Tra le pre-aperture della tredicesima Festa del Cinema di Roma,Questo è mio fratello, il prezioso documentario di Marco Leopardi, che racconta la lotta di suo fratello Massimo con uno dei mali più diffusi del ventunesimo secolo: la depressione
Massimo combatte da 25 anni contro la depressione. Suo fratello maggiore Marco, regista del film, prova a raccontare la sua storia, avvalendosi delle immagini e delle parole dello stesso Massimo, che si riprende durante le varie fasi della sua malattia. Allo stesso tempo, il regista procede a ritroso con la memoria, grazie ai numerosi filmini di famiglia girati dal padre, per ricostruire la vicenda di Massimo e raccontare, comprendendolo, il suo dolore.
Tra i film di pre-apertura della tredicesima Festa del Cinema di Roma, c’è il prezioso documentario di Marco Leopardi, Questo è mio fratello, che prova a far luce sulla malattia più diffusa del ventunesimo secolo: la depressione.
Il film è costruito raccogliendo tutti i filmati che Massimo, fratello del regista, ha girato durante la sua malattia: confessandosi, infatti, davanti alla telecamera, che finisce per diventare la sua migliore amica, Massimo racconta senza filtri il proprio dolore, per rintracciarne una possibile spiegazione.
Anche Marco cerca di comprendere la malattia del fratello, ripercorrendo la sua storia attraverso una serie di filmini di famiglia, che vanno a comporre un sorprendente e variegato puzzle di ricordi ed emozioni.
“Ho visto molti documentari sul tema della depressione, ma non sono mai riuscito a trovarne una spiegazione – spiega Massimo Leopardi -. Forse perché effettivamente non c’è. Per me, però, era importante lanciare un messaggio positivo a tutti coloro che ne soffrono. Insieme a Marco siamo riusciti, visionando ore ed ore di girato, a mettere insieme i pezzi di una storia, trasformando il male in un trampolino di lancio. Molti non sanno della mia “seconda vita”, ma grazie a questo film, e soprattutto grazie a Marco, ho avuto il coraggio di parlarne apertamente”

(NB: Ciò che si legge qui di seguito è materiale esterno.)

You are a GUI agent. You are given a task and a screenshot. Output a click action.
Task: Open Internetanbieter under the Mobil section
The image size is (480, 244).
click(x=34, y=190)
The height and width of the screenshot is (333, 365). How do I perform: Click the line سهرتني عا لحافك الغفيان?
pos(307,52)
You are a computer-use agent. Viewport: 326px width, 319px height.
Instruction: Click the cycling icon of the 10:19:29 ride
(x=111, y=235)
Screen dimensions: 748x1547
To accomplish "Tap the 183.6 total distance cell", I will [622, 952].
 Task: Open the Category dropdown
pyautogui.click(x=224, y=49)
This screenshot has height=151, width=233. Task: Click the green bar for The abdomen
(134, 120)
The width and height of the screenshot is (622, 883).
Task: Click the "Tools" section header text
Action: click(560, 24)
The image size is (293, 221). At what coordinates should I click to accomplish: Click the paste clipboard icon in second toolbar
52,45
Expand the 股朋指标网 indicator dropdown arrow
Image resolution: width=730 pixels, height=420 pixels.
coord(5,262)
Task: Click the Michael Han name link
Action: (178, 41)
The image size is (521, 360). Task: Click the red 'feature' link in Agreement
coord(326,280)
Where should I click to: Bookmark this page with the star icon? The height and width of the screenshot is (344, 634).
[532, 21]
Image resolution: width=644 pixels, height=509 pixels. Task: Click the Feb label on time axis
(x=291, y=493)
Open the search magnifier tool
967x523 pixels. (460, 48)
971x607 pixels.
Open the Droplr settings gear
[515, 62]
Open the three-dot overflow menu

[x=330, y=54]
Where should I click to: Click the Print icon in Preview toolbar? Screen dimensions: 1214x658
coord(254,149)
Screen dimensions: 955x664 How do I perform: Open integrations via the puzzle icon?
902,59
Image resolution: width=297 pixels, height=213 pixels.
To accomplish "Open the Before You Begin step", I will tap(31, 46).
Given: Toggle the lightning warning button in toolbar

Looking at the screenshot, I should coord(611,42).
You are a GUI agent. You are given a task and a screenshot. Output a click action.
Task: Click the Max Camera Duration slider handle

“Ho usato il materiale a disposizione per pilotare il punto di vista di Massimo – racconta il regista Marco Leopardi – ma allo stesso tempo per fornire il mio. Nessuno di noi ha la verità in tasca e le opinioni sono spesso diversissime. Ciò che è certo è che io e Massimo con questo lavoro abbiamo approfondito molto la nostra conoscenza“.
La passione comune per le videoriprese, trasmessa ai fratelli dal padre, diviene, così, strumento terapeutico di analisi, comprensione e conoscenza. Interessante è, infatti, come si delineino, tramite il racconto filmico, il rapporto e i caratteri dei due fratelli: “Io sono uno scatenato egocentrico, lui un timido patologico“, come rivela Massimo.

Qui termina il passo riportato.